When I hear myself say these things, I guess I could be seen as a Nihilist / Neutral Character.  But... I know what I believe.  I know what my convictions are.  I know what motivates me to act or not to act.  I know where I stand on the Healthcare Mandate, and I know what decision will disappoint me and perhaps prompt me to rant on my blog.  I know that the world is full of good people and bad people, ones who throw their trash in the garbage can and ones who throw their trash haphazardly to the ground.  I know that I cannot dictate or determine the behavior of another, and I know that America would not be the same without a group of people willing to protest once in a while.  And I do know that if the government were about to take away my freedom of speech, I would most likely find a way to make a scene and protest until they shot tear gas at me and hauled me away somewhere.  So... sorry online tests.  As much as I would like to pilot the Millennium Falcon, I'm pretty sure I'd be running with the rebellion of my own free will because I do believe in something.

I did decide that I couldn't end it on two tests that made me out to be some sort of apathetic existentialist, so I did take one more called "Which Philosophy Suits You?"  I scored extremely high on my sense of individuality, and that, mixed with some other personality traits of mine, at least left me with Soren Kierkegaard.  Since I have three of his books and Frasier (one of my favorite shows) quotes him regularly, I am satisfied with this answer.  Individuality could be seen as "true neutral" simply because it appears you lack conviction because you are not "taking sides," but it's more like finding yourself standing in a room where neither side represents your true conviction.  "True peace can only be found within the self," not through yelling at the guy that dropped his trash on the ground, and not through creating stressed out energy on the steps of the Capitol due to something that is ultimately outside of your control.

Thanks, Soren.
  Personal Religion, by Kierkegaard 
You scored highest on the variable Individuality. Individuality was an important part of Kierkegaard's philosophy.

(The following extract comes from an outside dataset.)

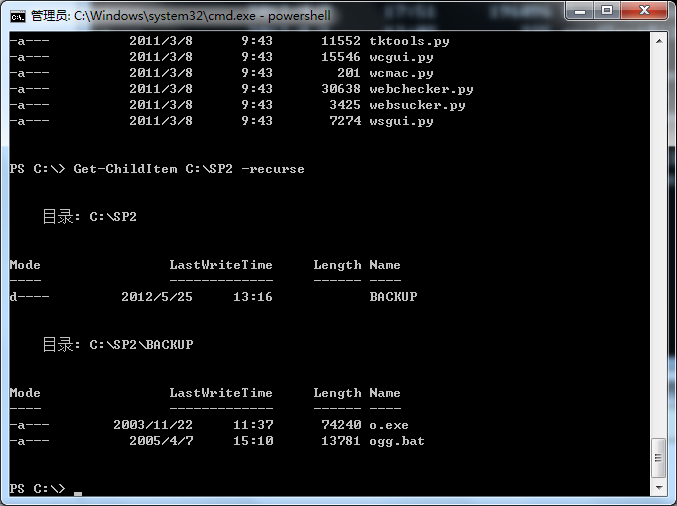Click the webchecker.py file name
The width and height of the screenshot is (677, 506).
421,89
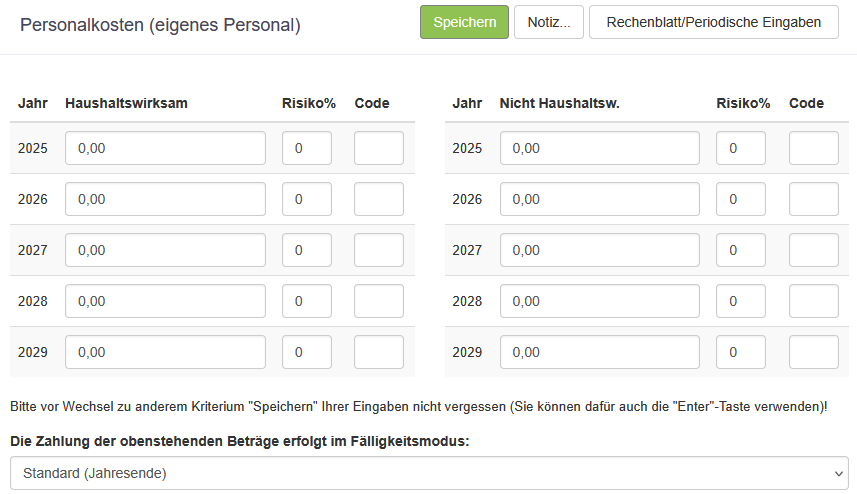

Søren Kierkegaard, 1813- 1855, Denmark.

Kierkegaard thought true religion should be found within yourself and not in uniformity. He did not oppose Christianity, but he opposed the Christian Church. The Church preached faith for the masses by rituals and generalization, which makes one lose its identity and leads to despair. True peace can only be found within yourself. As more and more people claim to have a personal belief/religion instead of conforming to a church, I think Kierkegaard was ahead of his time.